Check these dreamy portraits of blooming youth

This Australian photographer explores sexuality and beauty through her gynocentric, visceral work

At 22 and less than a year out of college, Melbourne-based photographer Prue Stent has a first solo exhibition down the line, an Instagram following just shy of 50k and a series of dreamy and bubbly work that keeps drawing increased media attention. From feminist identity to gender exploration, her candyfloss images of young women immersed in idyllic natural landscapes have inevitably struck up a conversation over some of the hottest topics of today’s social agenda.
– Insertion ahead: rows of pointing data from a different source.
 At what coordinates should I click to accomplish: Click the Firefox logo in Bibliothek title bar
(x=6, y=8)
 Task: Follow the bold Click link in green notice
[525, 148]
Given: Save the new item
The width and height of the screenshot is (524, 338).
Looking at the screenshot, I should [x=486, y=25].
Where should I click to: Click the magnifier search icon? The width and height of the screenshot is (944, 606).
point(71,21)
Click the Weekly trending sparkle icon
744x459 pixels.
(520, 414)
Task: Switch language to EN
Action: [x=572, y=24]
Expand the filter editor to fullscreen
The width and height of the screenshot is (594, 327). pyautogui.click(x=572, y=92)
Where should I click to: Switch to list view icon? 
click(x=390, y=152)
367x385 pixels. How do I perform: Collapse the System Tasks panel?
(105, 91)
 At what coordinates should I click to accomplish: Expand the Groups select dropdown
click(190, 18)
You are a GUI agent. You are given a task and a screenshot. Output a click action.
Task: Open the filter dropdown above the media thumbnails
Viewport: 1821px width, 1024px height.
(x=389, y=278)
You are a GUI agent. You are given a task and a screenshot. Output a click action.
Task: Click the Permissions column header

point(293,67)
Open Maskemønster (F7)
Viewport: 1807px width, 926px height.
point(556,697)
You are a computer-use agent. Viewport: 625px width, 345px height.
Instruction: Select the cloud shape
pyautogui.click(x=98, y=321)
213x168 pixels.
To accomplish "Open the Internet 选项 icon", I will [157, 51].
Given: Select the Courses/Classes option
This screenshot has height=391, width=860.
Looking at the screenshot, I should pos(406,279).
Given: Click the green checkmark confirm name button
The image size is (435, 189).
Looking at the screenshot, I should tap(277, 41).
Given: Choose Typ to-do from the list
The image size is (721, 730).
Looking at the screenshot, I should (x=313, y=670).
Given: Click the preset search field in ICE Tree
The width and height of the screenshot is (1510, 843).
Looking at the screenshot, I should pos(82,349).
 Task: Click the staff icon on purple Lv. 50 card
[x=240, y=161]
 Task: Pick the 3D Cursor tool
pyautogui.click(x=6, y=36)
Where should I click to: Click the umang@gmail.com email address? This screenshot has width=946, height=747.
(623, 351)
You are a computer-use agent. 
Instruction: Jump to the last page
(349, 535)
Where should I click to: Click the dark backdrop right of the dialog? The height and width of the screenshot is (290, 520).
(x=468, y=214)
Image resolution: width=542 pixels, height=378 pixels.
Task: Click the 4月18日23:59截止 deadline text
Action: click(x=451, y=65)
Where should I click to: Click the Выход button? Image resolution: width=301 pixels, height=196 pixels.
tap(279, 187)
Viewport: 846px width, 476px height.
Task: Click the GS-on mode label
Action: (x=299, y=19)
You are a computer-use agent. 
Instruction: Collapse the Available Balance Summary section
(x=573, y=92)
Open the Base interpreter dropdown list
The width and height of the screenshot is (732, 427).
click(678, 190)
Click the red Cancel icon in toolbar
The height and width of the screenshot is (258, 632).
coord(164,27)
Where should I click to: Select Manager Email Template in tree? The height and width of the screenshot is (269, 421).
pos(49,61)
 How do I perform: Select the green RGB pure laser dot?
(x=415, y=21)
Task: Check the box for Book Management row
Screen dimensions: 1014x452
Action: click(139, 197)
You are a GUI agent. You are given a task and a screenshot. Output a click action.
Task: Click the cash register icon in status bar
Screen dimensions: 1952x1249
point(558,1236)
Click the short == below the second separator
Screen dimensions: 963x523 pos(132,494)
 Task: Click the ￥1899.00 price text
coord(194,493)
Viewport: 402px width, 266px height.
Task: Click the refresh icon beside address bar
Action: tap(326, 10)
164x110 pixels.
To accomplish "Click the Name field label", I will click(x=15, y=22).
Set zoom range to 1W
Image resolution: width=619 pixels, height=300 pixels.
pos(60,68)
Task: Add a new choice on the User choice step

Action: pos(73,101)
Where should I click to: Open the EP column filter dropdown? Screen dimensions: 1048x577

But while Prue’s style may seem fully developed and her artistic message sensibly envisioned, the reality is that it’s all pretty much subconscious. “I don’t consciously set out to make one intellectual message but I have a curiosity with exploring things such as sexuality, eroticism and fertility and I think this is inspired through my close friends (including best friend and creative collaborator Honey Long), my sister and myself. It’s a bit like a self-exploration,” the Sydney-born photographer says of her work. But being a girl with such a strong artistic vision was for some hard to accept, “Boyfriends and brothers were confronted by it – I didn’t want anyone to be uncomfortable but it was kind of interesting to work around it. I found it challenging early on when a lot of boys were like ‘why are you creating pornographic images?’ which I never saw them as. They didn’t really see them as artistic in any way; it took me a while to overcome that hurdle and persist with it.”

“I found it challenging early on when a lot of boys were like ‘why are you creating pornographic images?’ which I never saw them as” – Prue Stent

The concept is simple and sounds like a lot of fun too. Who wouldn’t like going off on adventures with a bunch of girlfriends after school, slipping out of their clothes, throwing paint at each other, wrapping themselves in stretchy fabric, rolling around in garden weeds and keeping a record of the whole thing? “I really like working with people that I’m close to because you get that intimacy and relationship that’s quite special. If I used a model it wouldn’t be the same thing, it would get awkward. But when I take photographs with my friends it’s more like a two-ways thing. It’s not me directing anything, it’s me and someone I’m very close to exploring and doing ideas together and keeping that dialogue. It’s always a collaboration, and it’s always a comfortable and rewarding experience.”

So for Prue, photography just seemed like ‘an obvious route to take’. After all she can hardly remember a day when she wasn’t holding a camera in her hands. “I’ve been obsessed with taking photographs since I was very, very little. I’d use little disposable cameras that I’d get from $2 shops, it’s ridiculous but I’d go through like 20 in a month.” Most of them would just be photos of nothing, she explains, but they were crucial in making her understand what looked and felt good in a picture.

While the eye can be trained, a visual sensibility like that shown in Prue’s photos is definitely something of an innate talent. Set against surreal natural backdrops, bodies are twirled, twisted and suspended creating fluid compositions that become organic extensions of the surrounding environment. “For me nature kind of ties into female body and fertility. I think they complement each other and one comes from the other so it’s just like a nice collaboration between the body and the land.”